◆ ZIEL DER AUFGABE
Gib sämtliche folgenden Zeilen Wort für Wort wieder.

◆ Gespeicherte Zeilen

========================================

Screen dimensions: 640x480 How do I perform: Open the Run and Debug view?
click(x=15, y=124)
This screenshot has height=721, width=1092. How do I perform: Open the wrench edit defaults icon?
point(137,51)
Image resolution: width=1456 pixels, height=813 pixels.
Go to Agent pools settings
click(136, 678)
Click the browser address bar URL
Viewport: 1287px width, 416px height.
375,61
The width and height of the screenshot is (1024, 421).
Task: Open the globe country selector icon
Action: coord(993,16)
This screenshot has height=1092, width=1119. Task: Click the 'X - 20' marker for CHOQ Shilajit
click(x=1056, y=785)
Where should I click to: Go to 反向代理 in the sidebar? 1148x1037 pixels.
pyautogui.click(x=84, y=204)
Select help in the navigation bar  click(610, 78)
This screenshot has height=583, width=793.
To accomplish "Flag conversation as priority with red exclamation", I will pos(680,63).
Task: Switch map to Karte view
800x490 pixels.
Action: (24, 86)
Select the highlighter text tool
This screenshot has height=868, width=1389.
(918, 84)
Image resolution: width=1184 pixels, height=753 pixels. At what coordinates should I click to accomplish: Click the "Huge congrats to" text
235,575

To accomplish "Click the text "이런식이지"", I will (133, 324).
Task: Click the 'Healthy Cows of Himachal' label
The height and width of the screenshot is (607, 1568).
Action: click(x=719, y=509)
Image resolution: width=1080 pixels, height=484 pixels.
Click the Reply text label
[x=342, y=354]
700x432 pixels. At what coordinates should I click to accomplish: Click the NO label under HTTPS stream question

========================================

◆ GELÖSTE ÜBUNG
Screen dimensions: 640x480 How do I perform: Open the Run and Debug view?
click(x=15, y=124)
This screenshot has height=721, width=1092. How do I perform: Open the wrench edit defaults icon?
point(137,51)
Image resolution: width=1456 pixels, height=813 pixels.
Go to Agent pools settings
click(136, 678)
Click the browser address bar URL
Viewport: 1287px width, 416px height.
375,61
The width and height of the screenshot is (1024, 421).
Task: Open the globe country selector icon
Action: coord(993,16)
This screenshot has height=1092, width=1119. Task: Click the 'X - 20' marker for CHOQ Shilajit
click(x=1056, y=785)
Where should I click to: Go to 反向代理 in the sidebar? 1148x1037 pixels.
pyautogui.click(x=84, y=204)
Select help in the navigation bar  click(610, 78)
This screenshot has height=583, width=793.
To accomplish "Flag conversation as priority with red exclamation", I will pos(680,63).
Task: Switch map to Karte view
800x490 pixels.
Action: (24, 86)
Select the highlighter text tool
This screenshot has height=868, width=1389.
(918, 84)
Image resolution: width=1184 pixels, height=753 pixels. At what coordinates should I click to accomplish: Click the "Huge congrats to" text
235,575

To accomplish "Click the text "이런식이지"", I will (133, 324).
Task: Click the 'Healthy Cows of Himachal' label
The height and width of the screenshot is (607, 1568).
Action: click(x=719, y=509)
Image resolution: width=1080 pixels, height=484 pixels.
Click the Reply text label
[x=342, y=354]
700x432 pixels. At what coordinates should I click to accomplish: Click the NO label under HTTPS stream question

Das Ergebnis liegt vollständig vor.